One of the problems with ultra-rare cancers is that tumour tissue is very scarce, and this in turn has a hugely negative impact on research possibilities. For this reason all three of the EHE foundations are working with organisations in their respective countries to try and capture EHE tissue and fluid samples wherever they can.
In August 2019 The EHE Rare Cancer Charity (EHERCC) initiated a project with the Institute of Cancer Research (ICR) in London, sister organisation to the Royal Marsden Hospital (RMH), to establish a UK national EHE biobank. The project has involved the recruitment and funding of a full time Tissue Manager who has been working to pull together all the processes, procedures and documentation required before ethics approval can be obtained and the biobank launched.

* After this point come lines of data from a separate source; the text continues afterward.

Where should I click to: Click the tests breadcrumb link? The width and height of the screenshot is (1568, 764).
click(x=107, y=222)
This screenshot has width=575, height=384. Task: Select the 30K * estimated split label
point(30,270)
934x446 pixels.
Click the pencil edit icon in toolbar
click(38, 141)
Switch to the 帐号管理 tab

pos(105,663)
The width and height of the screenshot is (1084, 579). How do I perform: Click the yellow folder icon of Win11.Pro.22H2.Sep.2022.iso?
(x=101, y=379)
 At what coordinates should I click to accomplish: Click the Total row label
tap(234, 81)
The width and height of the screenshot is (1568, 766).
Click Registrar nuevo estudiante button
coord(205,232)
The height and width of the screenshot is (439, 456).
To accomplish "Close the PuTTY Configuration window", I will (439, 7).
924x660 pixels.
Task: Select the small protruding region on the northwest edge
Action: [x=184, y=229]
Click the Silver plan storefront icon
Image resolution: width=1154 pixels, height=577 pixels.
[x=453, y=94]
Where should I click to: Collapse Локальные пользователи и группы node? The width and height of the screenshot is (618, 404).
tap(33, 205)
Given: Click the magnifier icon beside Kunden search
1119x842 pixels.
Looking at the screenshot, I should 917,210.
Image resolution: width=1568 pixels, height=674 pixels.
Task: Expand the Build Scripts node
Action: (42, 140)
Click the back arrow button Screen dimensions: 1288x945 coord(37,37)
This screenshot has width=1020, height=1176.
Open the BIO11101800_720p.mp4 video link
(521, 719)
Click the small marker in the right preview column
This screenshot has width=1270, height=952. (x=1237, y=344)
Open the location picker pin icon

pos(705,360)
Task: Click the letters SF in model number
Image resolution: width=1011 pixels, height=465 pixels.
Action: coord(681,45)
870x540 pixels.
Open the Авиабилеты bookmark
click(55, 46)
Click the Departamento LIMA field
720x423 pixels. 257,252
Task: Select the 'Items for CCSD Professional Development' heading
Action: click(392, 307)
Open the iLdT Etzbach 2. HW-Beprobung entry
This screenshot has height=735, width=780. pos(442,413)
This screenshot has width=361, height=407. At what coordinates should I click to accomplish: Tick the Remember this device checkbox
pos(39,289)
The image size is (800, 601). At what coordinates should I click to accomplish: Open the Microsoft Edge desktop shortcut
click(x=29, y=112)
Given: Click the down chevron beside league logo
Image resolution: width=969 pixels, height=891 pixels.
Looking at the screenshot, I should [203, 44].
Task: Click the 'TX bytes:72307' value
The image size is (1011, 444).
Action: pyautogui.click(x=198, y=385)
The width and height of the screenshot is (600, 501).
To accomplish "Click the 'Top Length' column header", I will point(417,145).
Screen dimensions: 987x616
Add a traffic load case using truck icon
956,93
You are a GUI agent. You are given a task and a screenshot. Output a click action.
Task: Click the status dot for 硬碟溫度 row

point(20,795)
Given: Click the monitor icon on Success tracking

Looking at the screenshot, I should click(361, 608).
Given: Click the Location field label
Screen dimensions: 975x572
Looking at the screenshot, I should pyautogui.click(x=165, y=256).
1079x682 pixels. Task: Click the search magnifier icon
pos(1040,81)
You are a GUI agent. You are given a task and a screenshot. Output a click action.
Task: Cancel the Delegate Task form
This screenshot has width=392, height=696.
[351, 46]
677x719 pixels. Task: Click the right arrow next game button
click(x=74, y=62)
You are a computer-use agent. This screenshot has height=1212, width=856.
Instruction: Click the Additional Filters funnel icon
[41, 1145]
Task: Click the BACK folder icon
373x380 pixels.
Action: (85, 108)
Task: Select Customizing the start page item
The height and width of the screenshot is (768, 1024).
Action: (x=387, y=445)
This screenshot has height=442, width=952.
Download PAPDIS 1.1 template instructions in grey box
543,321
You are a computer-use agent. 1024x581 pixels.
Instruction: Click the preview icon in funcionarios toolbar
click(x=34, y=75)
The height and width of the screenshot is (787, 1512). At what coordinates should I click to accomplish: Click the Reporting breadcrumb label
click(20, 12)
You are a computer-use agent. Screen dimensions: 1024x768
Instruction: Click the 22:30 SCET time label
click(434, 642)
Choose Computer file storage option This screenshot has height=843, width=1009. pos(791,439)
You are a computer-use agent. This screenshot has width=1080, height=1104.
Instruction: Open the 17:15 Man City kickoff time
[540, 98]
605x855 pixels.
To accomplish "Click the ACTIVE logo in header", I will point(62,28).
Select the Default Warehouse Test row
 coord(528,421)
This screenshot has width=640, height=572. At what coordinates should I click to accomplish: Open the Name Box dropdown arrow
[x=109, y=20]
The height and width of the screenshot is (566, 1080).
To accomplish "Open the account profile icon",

At the end of March, Hugh Leonard of the EHERCC, took part in a videoconference with the ICR team to obtain an update on progress. “Things have progressed so well” said Hugh. “They have done a great job preparing all procedures and documents which are now in place. The RMH have also been very helpful, agreeing that the actual biobank sampling and storage procedures will be undertaken by the RMH Generic Tissue Bank (GTB), who already run and administer biobanks for several other cancers.”
The team are now ready to move forward with the ethics approval which will be the last stage of the set up procedures before the biobank goes live. After this the EHERCC and the ICR will be working together to publicise the biobank and encourage participation of all EHE patients and hospitals in the UK. “This is exciting” commented Hugh. “Tissue and fluid collection is so important to assist with EHE research. Up until now it has been a rather haphazard process with individual patients and the charity working with hospitals on a case by case basis to try and save samples for future research. With this fully-approved EHE national biobank open to the whole UK, and with an accepted sampling programme for each patient, we hope that tissue and fluid sampling and capture will become coordinated, planned and very effective”.
The EHERCC is now working with the biobank team to assist with the completion of the biobank set up and the subsequent publicity of its launch. And that won’t be the end. Hugh explained “our initial focus is on the UK national process and getting this up and running. But once we have achieved that, we will be reaching out to our European partners to try and develop a European-wide EHE biobank process. We are also considering ways to possibly expand the biobank to include other rare cancers. This will be great for the overall treatment of rare cancers, but will also allow us to share costs with other groups. But our initial focus is simply to get the biobank working efficiently for EHE patients.”